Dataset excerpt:
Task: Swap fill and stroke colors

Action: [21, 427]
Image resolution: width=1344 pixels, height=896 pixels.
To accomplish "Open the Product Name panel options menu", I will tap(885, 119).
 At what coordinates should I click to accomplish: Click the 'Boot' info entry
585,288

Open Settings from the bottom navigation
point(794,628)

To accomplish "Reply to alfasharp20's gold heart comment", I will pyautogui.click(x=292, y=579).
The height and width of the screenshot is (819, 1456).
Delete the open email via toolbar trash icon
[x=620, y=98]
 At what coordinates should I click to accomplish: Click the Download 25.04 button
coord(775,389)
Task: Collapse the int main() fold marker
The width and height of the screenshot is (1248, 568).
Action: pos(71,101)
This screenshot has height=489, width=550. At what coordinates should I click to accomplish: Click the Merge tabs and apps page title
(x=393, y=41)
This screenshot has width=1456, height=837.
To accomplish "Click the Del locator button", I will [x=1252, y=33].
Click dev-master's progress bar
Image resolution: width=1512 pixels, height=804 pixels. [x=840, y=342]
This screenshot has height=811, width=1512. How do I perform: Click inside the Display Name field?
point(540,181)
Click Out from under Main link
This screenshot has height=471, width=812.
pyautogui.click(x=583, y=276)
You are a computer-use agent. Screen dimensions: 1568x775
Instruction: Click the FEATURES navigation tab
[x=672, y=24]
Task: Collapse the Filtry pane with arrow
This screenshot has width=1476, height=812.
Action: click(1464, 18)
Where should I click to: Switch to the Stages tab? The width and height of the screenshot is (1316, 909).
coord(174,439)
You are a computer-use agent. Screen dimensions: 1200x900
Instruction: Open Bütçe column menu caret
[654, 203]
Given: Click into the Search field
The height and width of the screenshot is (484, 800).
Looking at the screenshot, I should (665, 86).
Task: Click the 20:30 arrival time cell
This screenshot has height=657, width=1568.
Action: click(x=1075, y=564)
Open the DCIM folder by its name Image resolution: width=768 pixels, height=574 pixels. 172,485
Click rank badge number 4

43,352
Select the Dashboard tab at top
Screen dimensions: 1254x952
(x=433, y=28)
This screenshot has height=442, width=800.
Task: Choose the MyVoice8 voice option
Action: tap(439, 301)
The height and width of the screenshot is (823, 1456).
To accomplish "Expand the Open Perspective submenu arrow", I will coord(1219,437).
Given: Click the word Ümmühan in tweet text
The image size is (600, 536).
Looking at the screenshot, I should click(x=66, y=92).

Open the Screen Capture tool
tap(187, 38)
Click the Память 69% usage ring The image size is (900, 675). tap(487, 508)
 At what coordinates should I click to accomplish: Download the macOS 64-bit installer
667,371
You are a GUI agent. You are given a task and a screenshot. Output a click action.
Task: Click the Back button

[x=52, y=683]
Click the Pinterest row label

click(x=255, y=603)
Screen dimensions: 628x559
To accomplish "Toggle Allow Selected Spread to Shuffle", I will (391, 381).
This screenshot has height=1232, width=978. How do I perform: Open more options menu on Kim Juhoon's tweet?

◆ **Task requirements**
In the material, swap each occurrence of "accomplish" for "complete" and leave everything else unchanged.

◆ **Task result**
Task: Swap fill and stroke colors

Action: [21, 427]
Image resolution: width=1344 pixels, height=896 pixels.
To complete "Open the Product Name panel options menu", I will tap(885, 119).
 At what coordinates should I click to complete: Click the 'Boot' info entry
585,288

Open Settings from the bottom navigation
point(794,628)

To complete "Reply to alfasharp20's gold heart comment", I will pyautogui.click(x=292, y=579).
The height and width of the screenshot is (819, 1456).
Delete the open email via toolbar trash icon
[x=620, y=98]
 At what coordinates should I click to complete: Click the Download 25.04 button
coord(775,389)
Task: Collapse the int main() fold marker
The width and height of the screenshot is (1248, 568).
Action: pos(71,101)
This screenshot has height=489, width=550. At what coordinates should I click to complete: Click the Merge tabs and apps page title
(x=393, y=41)
This screenshot has width=1456, height=837.
To complete "Click the Del locator button", I will [x=1252, y=33].
Click dev-master's progress bar
Image resolution: width=1512 pixels, height=804 pixels. [x=840, y=342]
This screenshot has height=811, width=1512. How do I perform: Click inside the Display Name field?
point(540,181)
Click Out from under Main link
This screenshot has height=471, width=812.
pyautogui.click(x=583, y=276)
You are a computer-use agent. Screen dimensions: 1568x775
Instruction: Click the FEATURES navigation tab
[x=672, y=24]
Task: Collapse the Filtry pane with arrow
This screenshot has width=1476, height=812.
Action: click(1464, 18)
Where should I click to: Switch to the Stages tab? The width and height of the screenshot is (1316, 909).
coord(174,439)
You are a computer-use agent. Screen dimensions: 1200x900
Instruction: Open Bütçe column menu caret
[654, 203]
Given: Click into the Search field
The height and width of the screenshot is (484, 800).
Looking at the screenshot, I should (665, 86).
Task: Click the 20:30 arrival time cell
This screenshot has height=657, width=1568.
Action: click(x=1075, y=564)
Open the DCIM folder by its name Image resolution: width=768 pixels, height=574 pixels. 172,485
Click rank badge number 4

43,352
Select the Dashboard tab at top
Screen dimensions: 1254x952
(x=433, y=28)
This screenshot has height=442, width=800.
Task: Choose the MyVoice8 voice option
Action: tap(439, 301)
The height and width of the screenshot is (823, 1456).
To complete "Expand the Open Perspective submenu arrow", I will coord(1219,437).
Given: Click the word Ümmühan in tweet text
The image size is (600, 536).
Looking at the screenshot, I should click(x=66, y=92).

Open the Screen Capture tool
tap(187, 38)
Click the Память 69% usage ring The image size is (900, 675). tap(487, 508)
 At what coordinates should I click to complete: Download the macOS 64-bit installer
667,371
You are a GUI agent. You are given a task and a screenshot. Output a click action.
Task: Click the Back button

[x=52, y=683]
Click the Pinterest row label

click(x=255, y=603)
Screen dimensions: 628x559
To complete "Toggle Allow Selected Spread to Shuffle", I will (391, 381).
This screenshot has height=1232, width=978. How do I perform: Open more options menu on Kim Juhoon's tweet?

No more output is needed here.